Одна весьма высокопоставленная особа, что присутствовала на испытании, стоившем жизни изобретателю, рассказала мистеру Паркеру, что корабль отбросило назад на полную длину и погрузило в воду до винтранца. Эта высокопоставленная особа была против испытаний с самого начала; мистер Конгрив, который тоже присутствовал, сказал, что это не сработает — оно и не сработало, как не срабатывали никогда все эти нововведения. Сам мистер Паркер против любого нарушения традиций — это ни к чему военному флоту — и ему нет дела, скажем, до этих кремнёвых замков на пушках; хотя, конечно, если их как следует отполировать — ими можно покрасоваться при инспекции.

— А как погиб этот бедный джентльмен? — спросил штурман.

— Похоже, он пожелал самолично поджечь фитиль, а поскольку заряд сразу не воспламенился, он засунул голову в эту камеру, чтобы узнать, в чем дело, и тут-то она и взорвалась.
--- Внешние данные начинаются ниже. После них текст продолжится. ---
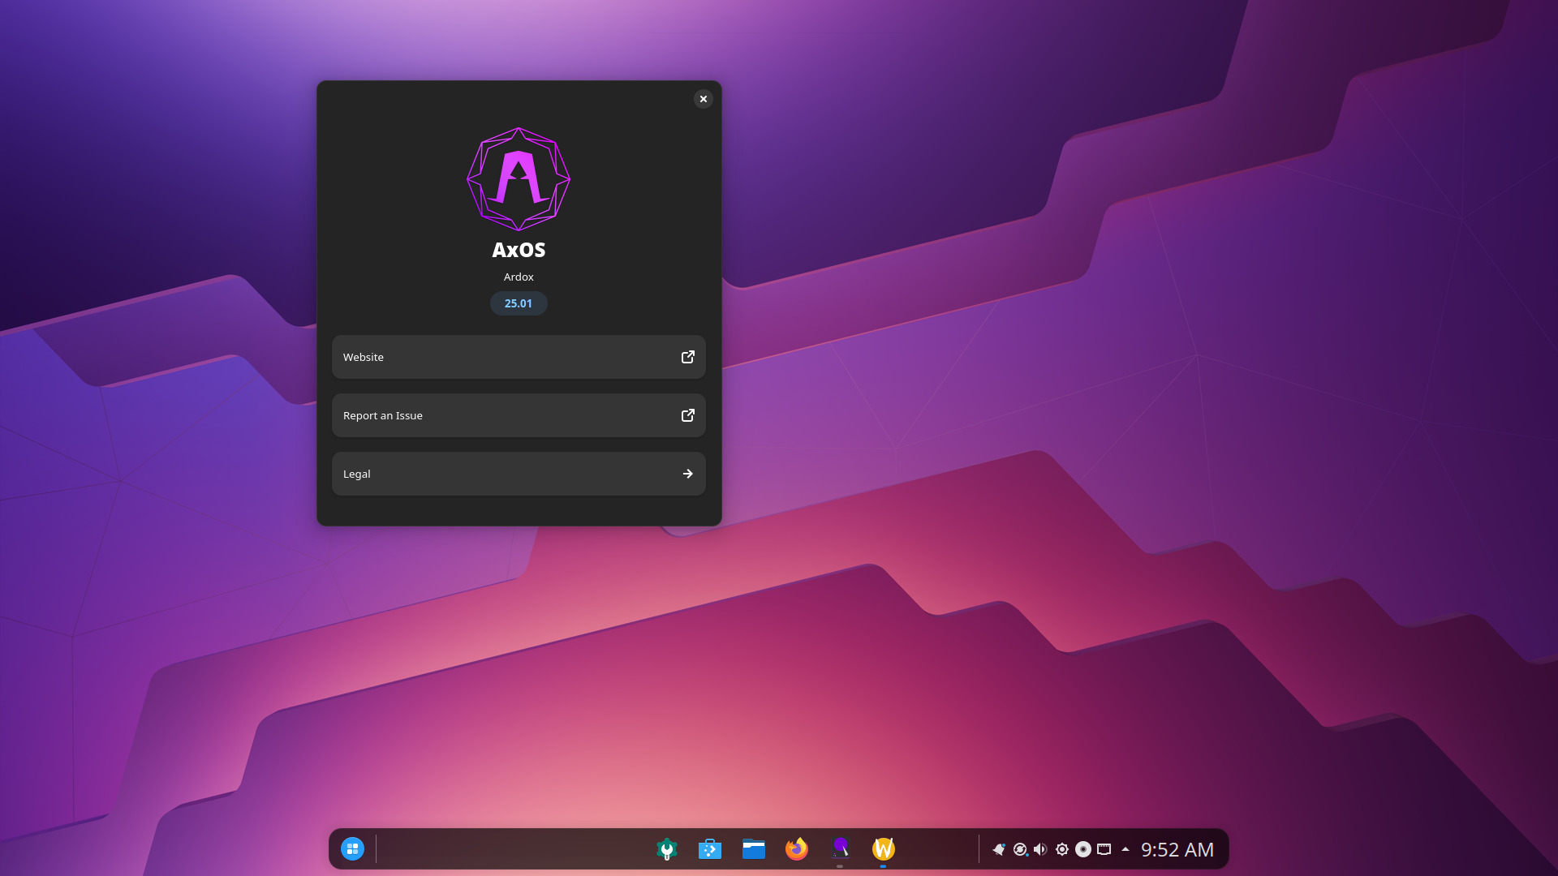Open the AxOS Website link
The height and width of the screenshot is (876, 1558).
point(519,357)
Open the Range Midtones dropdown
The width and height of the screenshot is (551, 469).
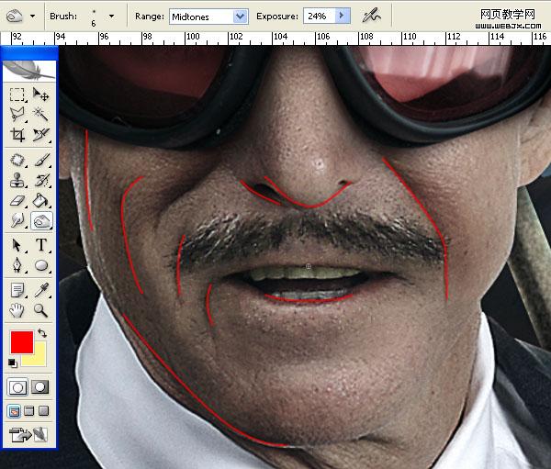pos(240,17)
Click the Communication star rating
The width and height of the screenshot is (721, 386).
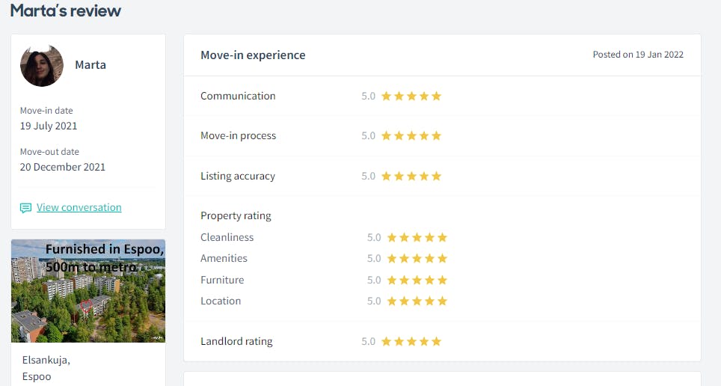pyautogui.click(x=411, y=96)
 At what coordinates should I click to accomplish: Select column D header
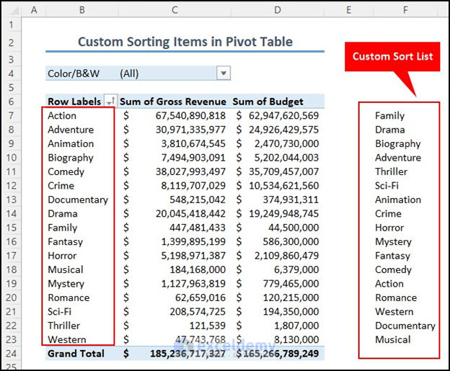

— Что же, жаль его, — сказал мистер Гудридж. — Но, по правде говоря, было бы неплохо, если бы он заодно потопил и этот корабль. Никогда не видел более немореходного судна, чем это, а я чего только не повидал в своей жизни. Валкое как никто; его снесло под ветер между Биллом и Сент-Хелен хуже, чем обычный плот — всё из-за его острого днища и выдвижных килей; а уж рыскает — только держись. Поворот оверштаг и в мельничном пруду не смогло бы сделать. И ничем-то ему не угодишь. Оно напоминает мне миссис Гудридж: что ни сделаешь — всё неладно. Если б капитан не повернул на заднем ходу в мгновение ока — ну, даже и не знаю, где б мы все теперь были. Замечательный манёвр, должен сказать — видно настоящего моряка — хотя я бы, пожалуй, на такое не отважился — только не с этими оборванцами, что зовутся у нас тут командой. И уж конечно, вперёд кормой мы шли куда как дольше, чем я бы посчитал возможным. Как вы, сэр, сказали, оно было построено для отката — вот я и думал, что нас так и будет откатывать и откатывать, покуда мы не налетим на французский берег. Чудо-юдо какое-то, из самых дурных — таково моё мнение, и это просто благословение Господне, что у нас капитаном настоящий моряк; да только что он сможет сделать — что сам архангел Гавриил сделает, коли дойдёт до шторма — этого я вам не скажу, потому как и сам не знаю. Ла-Манш не настолько широк, а этой посудине для манёвра, похоже, требуется Великий Южный океан, в самой широкой его части.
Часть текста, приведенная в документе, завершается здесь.